Une nouvelle course commence pour moi. Il y a beau y avoir 6 000 participants, je me sens paradoxalement un peu seul d’un coup. Je jettes un œil à l’appli Nike Running qui m’annonce le 16ème km alors qu’on est au 14ème. Ok je suis vraiment seul. J’y vais au feeling jusqu’au 18ème. Ça commence à se durcir un peu mais dans trois bornes y a la superbe médaille de finisher qui m’attend, alors j’évite de trop écouter mon corps qui devient bavard.

J’approche du 19ème et je vois sur ma montre chrono, que je regarde pour la 1ère fois, que cela fait 1h30 que je cours. Il reste 2,1km. Ça sent bon. Et là, venue de nulle part : la souffrance. Sans se présenter, elle me met une grosse baffe au visage, à peine quelques secondes après avoir regardé ma montre et m’être réjoui. J’accuse la baffe… Je suis maintenant totalement dans le rouge. Je fais l’erreur de prêter l’oreille aux bavardages de mon corps. Il crie. Les petits maux deviennent des gros mots. Il ricane et me dit : « Ça t’apprendra à te lever un dimanche matin pour me faire faire 20km dans le Bois de Boulogne. T’aurais du me laisser au lit avec ta femme. » Il a pas tord le con. On commence à me dépasser et mon orgueil, qui s’est arrêté sur le trottoir après mon explosion, me montre son majeur ostensiblement. J’envie tellement ceux qui se mettent à marcher. Et puis un mec se met à crier. Ils nous encourage à ne rien lâcher. Ça fait son petit effet, je ne m’arrêterai pas. 20ème km, sans doute le plus long de ma vie. Je suis en totale souffrance. Je sens les ampoules sur et sous mes pieds. Mon genou gauche fait la gueule. À ce moment précis, je pense au marathon. Un truc à faire dans une vie. Mais à ce moment là, le marathon il peut aller se faire… L’arche rouge, dont je me rappel plus le sponsor, apparaît. Y a du monde qui nous encourage. On m’a toujours dit que ces encouragement de fin de course te font trouver un 3ème souffle.

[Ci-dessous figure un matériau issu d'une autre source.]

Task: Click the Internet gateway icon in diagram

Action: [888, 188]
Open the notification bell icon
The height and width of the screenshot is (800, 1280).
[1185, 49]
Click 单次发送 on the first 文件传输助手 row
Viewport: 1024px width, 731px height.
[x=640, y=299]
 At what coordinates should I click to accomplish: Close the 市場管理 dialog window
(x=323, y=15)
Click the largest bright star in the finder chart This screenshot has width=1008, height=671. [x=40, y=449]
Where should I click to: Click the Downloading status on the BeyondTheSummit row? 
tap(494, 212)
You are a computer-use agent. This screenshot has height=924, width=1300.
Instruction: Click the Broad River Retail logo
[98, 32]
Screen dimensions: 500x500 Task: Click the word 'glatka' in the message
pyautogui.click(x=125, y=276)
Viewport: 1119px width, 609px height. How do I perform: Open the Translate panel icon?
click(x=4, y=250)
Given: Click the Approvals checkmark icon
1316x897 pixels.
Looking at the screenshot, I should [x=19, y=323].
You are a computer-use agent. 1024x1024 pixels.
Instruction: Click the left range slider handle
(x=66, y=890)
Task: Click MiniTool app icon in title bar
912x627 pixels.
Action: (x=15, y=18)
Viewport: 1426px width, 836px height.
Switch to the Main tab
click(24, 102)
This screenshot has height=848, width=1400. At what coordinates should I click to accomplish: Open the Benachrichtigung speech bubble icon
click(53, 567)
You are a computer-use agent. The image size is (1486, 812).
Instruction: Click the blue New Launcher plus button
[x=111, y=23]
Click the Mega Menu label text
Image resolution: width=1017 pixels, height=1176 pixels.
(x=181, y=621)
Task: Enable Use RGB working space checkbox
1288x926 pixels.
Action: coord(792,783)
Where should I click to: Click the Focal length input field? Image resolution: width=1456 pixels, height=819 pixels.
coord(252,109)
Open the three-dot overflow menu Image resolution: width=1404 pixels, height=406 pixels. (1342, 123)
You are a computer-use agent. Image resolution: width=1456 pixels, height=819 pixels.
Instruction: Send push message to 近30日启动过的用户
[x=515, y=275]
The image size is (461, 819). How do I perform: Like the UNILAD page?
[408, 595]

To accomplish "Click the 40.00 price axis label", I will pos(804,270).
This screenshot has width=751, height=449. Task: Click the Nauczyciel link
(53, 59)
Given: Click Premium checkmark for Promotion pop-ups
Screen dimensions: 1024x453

Je l’attends toujours.

Je franchi cette foutue ligne et je m’arrête quelques mètres après. Toutes les douleurs me saisissent d’un coup. Pardon pour le vocabulaire, mais j’en ai vraiment chié dans ces deux derniers kilomètres. J’attends un ami qui a souffert autant que moi, et nous rentrons comme deux vieux chez nous en boitant.

Côté performance, je fini en 1h42″07. Loin de mes 1h39. J’ai couru les deux derniers kilomètres en 12″07… J’ai encore un peu de mal à expliquer cette défaillance. Par logique et par défaut, je dirais que je suis allé trop vite. Va falloir se faire un autre semi pour avoir l’explication. Mais avant je vais alloir voir l’ostéo.